Praktik kejahatan dan pencucian uang berkedok koperasi ini tentu sudah melenceng dari tujuan utama pendiriannya. Ide awal tentang koperasi di Indonesia sangat patriotis. Mohammad Hatta atau Hatta, bapak koperasi Indonesia, proklamator membayangkan bahwa koperasi mampu membebaskan rakyat dari penindasan dan penghisapan rentenir dan tukang kredit.
Pemikiran Hatta ini muncul karena pada waktu itu, dan sepertinya masih relevan sampai sekarang, rakyat Indonesia mengalami dua kali kerugian. Pertama, sebagai penjual mereka menjual semurah-murahnya. Kedua, membeli semahal-mahalnya.
Namun menurut Hatta solusi dari masalah ini bukan membangun bank partikelir dengan cap nasional. Bukan pula mengadakan perkumpulan anti-riba.
Keadaan itu, kata Hatta, hanya dapat diperbaiki dengan membuat susunan produksi dan konsumsi rakyat. "Pendeknja dengan mengadakan prodoeksi, konsumsi, koperasi dan dibantu dengan kredit koperasi," kata Hatta dikutip dari buku Bung Hatta dan Ekonomi Islam yang ditulis Anwar Abbas.

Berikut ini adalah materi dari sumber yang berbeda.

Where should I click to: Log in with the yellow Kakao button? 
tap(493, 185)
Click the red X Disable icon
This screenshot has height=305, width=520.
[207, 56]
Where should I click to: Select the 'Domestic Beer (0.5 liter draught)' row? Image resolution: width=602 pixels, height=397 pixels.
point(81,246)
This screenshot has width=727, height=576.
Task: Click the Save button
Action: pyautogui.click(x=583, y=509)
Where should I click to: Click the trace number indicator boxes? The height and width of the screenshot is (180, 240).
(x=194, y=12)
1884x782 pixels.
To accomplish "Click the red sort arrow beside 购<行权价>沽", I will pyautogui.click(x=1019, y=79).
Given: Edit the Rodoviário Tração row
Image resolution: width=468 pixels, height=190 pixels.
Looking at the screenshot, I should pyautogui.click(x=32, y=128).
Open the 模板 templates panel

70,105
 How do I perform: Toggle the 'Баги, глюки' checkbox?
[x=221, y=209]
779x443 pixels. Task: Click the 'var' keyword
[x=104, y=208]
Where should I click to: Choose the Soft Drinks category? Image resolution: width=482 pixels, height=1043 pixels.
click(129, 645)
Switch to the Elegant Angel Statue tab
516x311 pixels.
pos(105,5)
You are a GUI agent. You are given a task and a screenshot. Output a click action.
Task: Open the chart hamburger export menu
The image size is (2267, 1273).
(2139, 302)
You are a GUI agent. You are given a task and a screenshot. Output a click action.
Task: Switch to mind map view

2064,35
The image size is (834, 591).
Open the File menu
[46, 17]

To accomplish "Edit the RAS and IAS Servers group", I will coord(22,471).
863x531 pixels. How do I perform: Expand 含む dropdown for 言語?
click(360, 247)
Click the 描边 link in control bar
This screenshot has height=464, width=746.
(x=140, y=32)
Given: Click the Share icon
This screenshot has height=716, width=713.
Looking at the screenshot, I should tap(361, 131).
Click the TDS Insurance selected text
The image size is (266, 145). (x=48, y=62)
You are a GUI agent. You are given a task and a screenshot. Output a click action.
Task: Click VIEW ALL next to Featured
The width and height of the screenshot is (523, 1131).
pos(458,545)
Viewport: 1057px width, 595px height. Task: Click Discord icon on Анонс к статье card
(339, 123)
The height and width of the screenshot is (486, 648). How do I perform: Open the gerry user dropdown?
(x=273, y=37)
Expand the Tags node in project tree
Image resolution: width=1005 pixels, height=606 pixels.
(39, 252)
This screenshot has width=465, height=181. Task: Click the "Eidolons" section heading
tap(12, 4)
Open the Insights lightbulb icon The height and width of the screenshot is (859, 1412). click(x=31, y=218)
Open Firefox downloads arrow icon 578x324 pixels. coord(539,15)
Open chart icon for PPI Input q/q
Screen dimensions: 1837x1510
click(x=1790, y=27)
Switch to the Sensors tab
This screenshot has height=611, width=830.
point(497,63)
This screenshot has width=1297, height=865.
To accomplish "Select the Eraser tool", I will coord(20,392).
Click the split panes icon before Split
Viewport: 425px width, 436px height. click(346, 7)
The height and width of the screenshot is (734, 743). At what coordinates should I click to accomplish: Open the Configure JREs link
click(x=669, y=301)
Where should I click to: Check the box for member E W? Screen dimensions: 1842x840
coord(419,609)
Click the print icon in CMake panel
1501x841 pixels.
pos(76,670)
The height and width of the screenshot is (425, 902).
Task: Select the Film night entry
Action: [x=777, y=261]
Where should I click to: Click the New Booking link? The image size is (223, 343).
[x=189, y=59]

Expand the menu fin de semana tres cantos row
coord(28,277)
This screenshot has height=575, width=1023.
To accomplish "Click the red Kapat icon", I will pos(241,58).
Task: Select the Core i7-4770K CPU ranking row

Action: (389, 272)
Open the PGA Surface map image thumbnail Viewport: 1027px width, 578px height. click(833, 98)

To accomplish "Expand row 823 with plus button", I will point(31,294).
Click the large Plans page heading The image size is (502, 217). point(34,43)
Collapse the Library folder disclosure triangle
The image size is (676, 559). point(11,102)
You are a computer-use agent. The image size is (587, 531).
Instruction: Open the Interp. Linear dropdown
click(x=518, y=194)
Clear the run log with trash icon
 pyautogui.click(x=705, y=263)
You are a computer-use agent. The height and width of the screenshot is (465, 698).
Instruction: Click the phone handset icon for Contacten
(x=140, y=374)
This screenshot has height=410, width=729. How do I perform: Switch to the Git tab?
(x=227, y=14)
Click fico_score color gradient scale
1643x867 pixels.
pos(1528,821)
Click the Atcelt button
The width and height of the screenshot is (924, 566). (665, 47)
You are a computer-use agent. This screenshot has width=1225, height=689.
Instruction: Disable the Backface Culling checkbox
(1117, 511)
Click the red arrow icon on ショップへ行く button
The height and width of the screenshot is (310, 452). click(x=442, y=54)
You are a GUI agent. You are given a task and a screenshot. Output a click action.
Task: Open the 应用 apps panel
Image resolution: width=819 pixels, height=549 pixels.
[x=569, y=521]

Hatta yakin koperasi akan menjadi alternatif bagi masalah ekonomi. Pada akhirnya rakyat juga akan sejahtera. Apalagi di dunia ini banyak contoh negara yang mampu mencapai kemakmuran lewat koperasi. "Bahwa rakyat Inggris, Denmark, Swedia, Norwegia dan dunia barat sanggup mengangkat dirinya dari miskin menjadi makmur karena koperasi."